| What the exercise asks |
Repeat the data precisely as given.

##############################

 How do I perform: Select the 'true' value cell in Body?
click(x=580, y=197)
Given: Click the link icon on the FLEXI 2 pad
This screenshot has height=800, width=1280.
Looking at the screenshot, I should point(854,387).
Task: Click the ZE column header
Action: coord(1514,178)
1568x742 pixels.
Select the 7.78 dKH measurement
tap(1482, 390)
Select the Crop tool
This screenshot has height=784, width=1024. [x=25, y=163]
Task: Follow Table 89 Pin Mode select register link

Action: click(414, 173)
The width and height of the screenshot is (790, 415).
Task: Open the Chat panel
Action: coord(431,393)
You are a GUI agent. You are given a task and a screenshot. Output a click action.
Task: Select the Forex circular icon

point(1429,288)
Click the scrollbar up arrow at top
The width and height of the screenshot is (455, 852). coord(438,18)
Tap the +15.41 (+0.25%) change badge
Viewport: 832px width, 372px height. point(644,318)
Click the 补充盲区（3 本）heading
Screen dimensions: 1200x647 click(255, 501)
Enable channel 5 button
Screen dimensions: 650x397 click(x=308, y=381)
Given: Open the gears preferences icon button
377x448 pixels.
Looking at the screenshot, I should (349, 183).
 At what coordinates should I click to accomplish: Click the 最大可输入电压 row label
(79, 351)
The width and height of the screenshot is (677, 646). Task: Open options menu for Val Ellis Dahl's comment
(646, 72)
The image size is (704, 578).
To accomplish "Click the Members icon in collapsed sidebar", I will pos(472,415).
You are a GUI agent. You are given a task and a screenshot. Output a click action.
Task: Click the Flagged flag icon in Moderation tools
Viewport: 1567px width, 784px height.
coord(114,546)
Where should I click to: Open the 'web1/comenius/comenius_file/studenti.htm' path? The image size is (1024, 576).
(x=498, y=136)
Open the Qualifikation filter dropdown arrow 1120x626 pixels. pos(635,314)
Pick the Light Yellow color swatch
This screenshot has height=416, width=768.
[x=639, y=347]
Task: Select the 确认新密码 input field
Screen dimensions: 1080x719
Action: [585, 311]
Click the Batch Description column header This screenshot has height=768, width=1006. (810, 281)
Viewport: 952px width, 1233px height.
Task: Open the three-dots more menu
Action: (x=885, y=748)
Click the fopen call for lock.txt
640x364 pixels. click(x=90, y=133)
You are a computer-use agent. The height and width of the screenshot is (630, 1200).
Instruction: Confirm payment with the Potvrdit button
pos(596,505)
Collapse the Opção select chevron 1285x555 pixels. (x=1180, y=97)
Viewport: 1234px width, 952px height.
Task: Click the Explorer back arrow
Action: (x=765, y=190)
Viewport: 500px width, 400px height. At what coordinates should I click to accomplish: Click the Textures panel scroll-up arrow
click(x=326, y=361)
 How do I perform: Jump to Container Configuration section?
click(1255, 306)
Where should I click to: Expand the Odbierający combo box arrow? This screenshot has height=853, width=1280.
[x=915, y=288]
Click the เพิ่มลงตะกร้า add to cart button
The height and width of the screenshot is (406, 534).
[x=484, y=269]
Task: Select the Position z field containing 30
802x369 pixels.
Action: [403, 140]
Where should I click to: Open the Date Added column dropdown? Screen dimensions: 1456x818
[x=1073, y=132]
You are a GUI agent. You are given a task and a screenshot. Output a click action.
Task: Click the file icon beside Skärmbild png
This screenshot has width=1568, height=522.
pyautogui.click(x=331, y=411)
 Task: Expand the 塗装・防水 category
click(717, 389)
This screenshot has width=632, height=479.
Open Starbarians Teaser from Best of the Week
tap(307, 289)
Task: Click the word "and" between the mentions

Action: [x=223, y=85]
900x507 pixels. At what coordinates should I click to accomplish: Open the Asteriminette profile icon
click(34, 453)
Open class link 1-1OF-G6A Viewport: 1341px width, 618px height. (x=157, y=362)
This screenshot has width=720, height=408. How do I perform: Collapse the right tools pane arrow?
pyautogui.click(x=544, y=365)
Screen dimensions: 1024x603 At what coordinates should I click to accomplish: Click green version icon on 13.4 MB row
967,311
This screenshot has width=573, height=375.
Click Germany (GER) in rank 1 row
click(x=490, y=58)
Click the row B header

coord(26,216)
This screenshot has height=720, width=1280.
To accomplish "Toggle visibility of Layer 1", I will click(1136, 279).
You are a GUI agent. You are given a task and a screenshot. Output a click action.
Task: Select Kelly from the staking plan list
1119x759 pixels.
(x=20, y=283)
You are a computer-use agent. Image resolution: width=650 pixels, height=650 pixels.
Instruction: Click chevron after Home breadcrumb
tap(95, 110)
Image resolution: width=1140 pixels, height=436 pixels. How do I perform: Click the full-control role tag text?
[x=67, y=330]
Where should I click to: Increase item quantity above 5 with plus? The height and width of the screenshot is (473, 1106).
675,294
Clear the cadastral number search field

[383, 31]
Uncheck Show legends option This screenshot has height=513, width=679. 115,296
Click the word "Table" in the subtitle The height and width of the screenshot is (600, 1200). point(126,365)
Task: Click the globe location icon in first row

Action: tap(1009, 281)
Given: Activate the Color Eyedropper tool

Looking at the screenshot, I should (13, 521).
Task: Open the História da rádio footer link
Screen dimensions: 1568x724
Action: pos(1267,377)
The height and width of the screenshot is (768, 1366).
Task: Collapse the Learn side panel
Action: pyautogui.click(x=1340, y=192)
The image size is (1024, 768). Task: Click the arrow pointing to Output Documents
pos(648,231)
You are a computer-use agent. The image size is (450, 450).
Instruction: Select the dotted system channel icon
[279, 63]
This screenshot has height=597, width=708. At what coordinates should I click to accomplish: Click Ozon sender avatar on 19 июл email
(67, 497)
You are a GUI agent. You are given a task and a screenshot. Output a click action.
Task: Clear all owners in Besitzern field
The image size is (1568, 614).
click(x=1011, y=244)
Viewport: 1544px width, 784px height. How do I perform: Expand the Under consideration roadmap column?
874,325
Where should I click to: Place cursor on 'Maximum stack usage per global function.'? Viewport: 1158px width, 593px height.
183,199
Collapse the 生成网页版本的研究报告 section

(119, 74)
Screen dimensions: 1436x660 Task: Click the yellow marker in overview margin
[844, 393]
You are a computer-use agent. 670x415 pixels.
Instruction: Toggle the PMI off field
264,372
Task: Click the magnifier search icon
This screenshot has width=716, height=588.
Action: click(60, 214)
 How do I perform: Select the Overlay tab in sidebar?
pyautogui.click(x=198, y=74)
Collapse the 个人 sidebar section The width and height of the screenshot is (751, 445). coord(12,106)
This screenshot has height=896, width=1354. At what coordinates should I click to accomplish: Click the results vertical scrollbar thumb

##############################

| Response |
 How do I perform: Select the 'true' value cell in Body?
click(x=580, y=197)
Given: Click the link icon on the FLEXI 2 pad
This screenshot has height=800, width=1280.
Looking at the screenshot, I should point(854,387).
Task: Click the ZE column header
Action: coord(1514,178)
1568x742 pixels.
Select the 7.78 dKH measurement
tap(1482, 390)
Select the Crop tool
This screenshot has height=784, width=1024. [x=25, y=163]
Task: Follow Table 89 Pin Mode select register link

Action: click(414, 173)
The width and height of the screenshot is (790, 415).
Task: Open the Chat panel
Action: coord(431,393)
You are a GUI agent. You are given a task and a screenshot. Output a click action.
Task: Select the Forex circular icon

point(1429,288)
Click the scrollbar up arrow at top
The width and height of the screenshot is (455, 852). coord(438,18)
Tap the +15.41 (+0.25%) change badge
Viewport: 832px width, 372px height. point(644,318)
Click the 补充盲区（3 本）heading
Screen dimensions: 1200x647 click(255, 501)
Enable channel 5 button
Screen dimensions: 650x397 click(x=308, y=381)
Given: Open the gears preferences icon button
377x448 pixels.
Looking at the screenshot, I should (349, 183).
 At what coordinates should I click to accomplish: Click the 最大可输入电压 row label
(79, 351)
The width and height of the screenshot is (677, 646). Task: Open options menu for Val Ellis Dahl's comment
(646, 72)
The image size is (704, 578).
To accomplish "Click the Members icon in collapsed sidebar", I will pos(472,415).
You are a GUI agent. You are given a task and a screenshot. Output a click action.
Task: Click the Flagged flag icon in Moderation tools
Viewport: 1567px width, 784px height.
coord(114,546)
Where should I click to: Open the 'web1/comenius/comenius_file/studenti.htm' path? The image size is (1024, 576).
(x=498, y=136)
Open the Qualifikation filter dropdown arrow 1120x626 pixels. pos(635,314)
Pick the Light Yellow color swatch
This screenshot has height=416, width=768.
[x=639, y=347]
Task: Select the 确认新密码 input field
Screen dimensions: 1080x719
Action: [585, 311]
Click the Batch Description column header This screenshot has height=768, width=1006. (810, 281)
Viewport: 952px width, 1233px height.
Task: Open the three-dots more menu
Action: (x=885, y=748)
Click the fopen call for lock.txt
640x364 pixels. click(x=90, y=133)
You are a computer-use agent. The height and width of the screenshot is (630, 1200).
Instruction: Confirm payment with the Potvrdit button
pos(596,505)
Collapse the Opção select chevron 1285x555 pixels. (x=1180, y=97)
Viewport: 1234px width, 952px height.
Task: Click the Explorer back arrow
Action: (x=765, y=190)
Viewport: 500px width, 400px height. At what coordinates should I click to accomplish: Click the Textures panel scroll-up arrow
click(x=326, y=361)
 How do I perform: Jump to Container Configuration section?
click(1255, 306)
Where should I click to: Expand the Odbierający combo box arrow? This screenshot has height=853, width=1280.
[x=915, y=288]
Click the เพิ่มลงตะกร้า add to cart button
The height and width of the screenshot is (406, 534).
[x=484, y=269]
Task: Select the Position z field containing 30
802x369 pixels.
Action: [403, 140]
Where should I click to: Open the Date Added column dropdown? Screen dimensions: 1456x818
[x=1073, y=132]
You are a GUI agent. You are given a task and a screenshot. Output a click action.
Task: Click the file icon beside Skärmbild png
This screenshot has width=1568, height=522.
pyautogui.click(x=331, y=411)
 Task: Expand the 塗装・防水 category
click(717, 389)
This screenshot has width=632, height=479.
Open Starbarians Teaser from Best of the Week
tap(307, 289)
Task: Click the word "and" between the mentions

Action: [x=223, y=85]
900x507 pixels. At what coordinates should I click to accomplish: Open the Asteriminette profile icon
click(34, 453)
Open class link 1-1OF-G6A Viewport: 1341px width, 618px height. (x=157, y=362)
This screenshot has width=720, height=408. How do I perform: Collapse the right tools pane arrow?
pyautogui.click(x=544, y=365)
Screen dimensions: 1024x603 At what coordinates should I click to accomplish: Click green version icon on 13.4 MB row
967,311
This screenshot has width=573, height=375.
Click Germany (GER) in rank 1 row
click(x=490, y=58)
Click the row B header

coord(26,216)
This screenshot has height=720, width=1280.
To accomplish "Toggle visibility of Layer 1", I will click(1136, 279).
You are a GUI agent. You are given a task and a screenshot. Output a click action.
Task: Select Kelly from the staking plan list
1119x759 pixels.
(x=20, y=283)
You are a computer-use agent. Image resolution: width=650 pixels, height=650 pixels.
Instruction: Click chevron after Home breadcrumb
tap(95, 110)
Image resolution: width=1140 pixels, height=436 pixels. How do I perform: Click the full-control role tag text?
[x=67, y=330]
Where should I click to: Increase item quantity above 5 with plus? The height and width of the screenshot is (473, 1106).
675,294
Clear the cadastral number search field

[383, 31]
Uncheck Show legends option This screenshot has height=513, width=679. 115,296
Click the word "Table" in the subtitle The height and width of the screenshot is (600, 1200). point(126,365)
Task: Click the globe location icon in first row

Action: tap(1009, 281)
Given: Activate the Color Eyedropper tool

Looking at the screenshot, I should (13, 521).
Task: Open the História da rádio footer link
Screen dimensions: 1568x724
Action: pos(1267,377)
The height and width of the screenshot is (768, 1366).
Task: Collapse the Learn side panel
Action: pyautogui.click(x=1340, y=192)
The image size is (1024, 768). Task: Click the arrow pointing to Output Documents
pos(648,231)
You are a computer-use agent. The image size is (450, 450).
Instruction: Select the dotted system channel icon
[279, 63]
This screenshot has height=597, width=708. At what coordinates should I click to accomplish: Click Ozon sender avatar on 19 июл email
(67, 497)
You are a GUI agent. You are given a task and a screenshot. Output a click action.
Task: Clear all owners in Besitzern field
The image size is (1568, 614).
click(x=1011, y=244)
Viewport: 1544px width, 784px height. How do I perform: Expand the Under consideration roadmap column?
874,325
Where should I click to: Place cursor on 'Maximum stack usage per global function.'? Viewport: 1158px width, 593px height.
183,199
Collapse the 生成网页版本的研究报告 section

(119, 74)
Screen dimensions: 1436x660 Task: Click the yellow marker in overview margin
[844, 393]
You are a computer-use agent. 670x415 pixels.
Instruction: Toggle the PMI off field
264,372
Task: Click the magnifier search icon
This screenshot has width=716, height=588.
Action: click(60, 214)
 How do I perform: Select the Overlay tab in sidebar?
pyautogui.click(x=198, y=74)
Collapse the 个人 sidebar section The width and height of the screenshot is (751, 445). coord(12,106)
This screenshot has height=896, width=1354. At what coordinates should I click to accomplish: Click the results vertical scrollbar thumb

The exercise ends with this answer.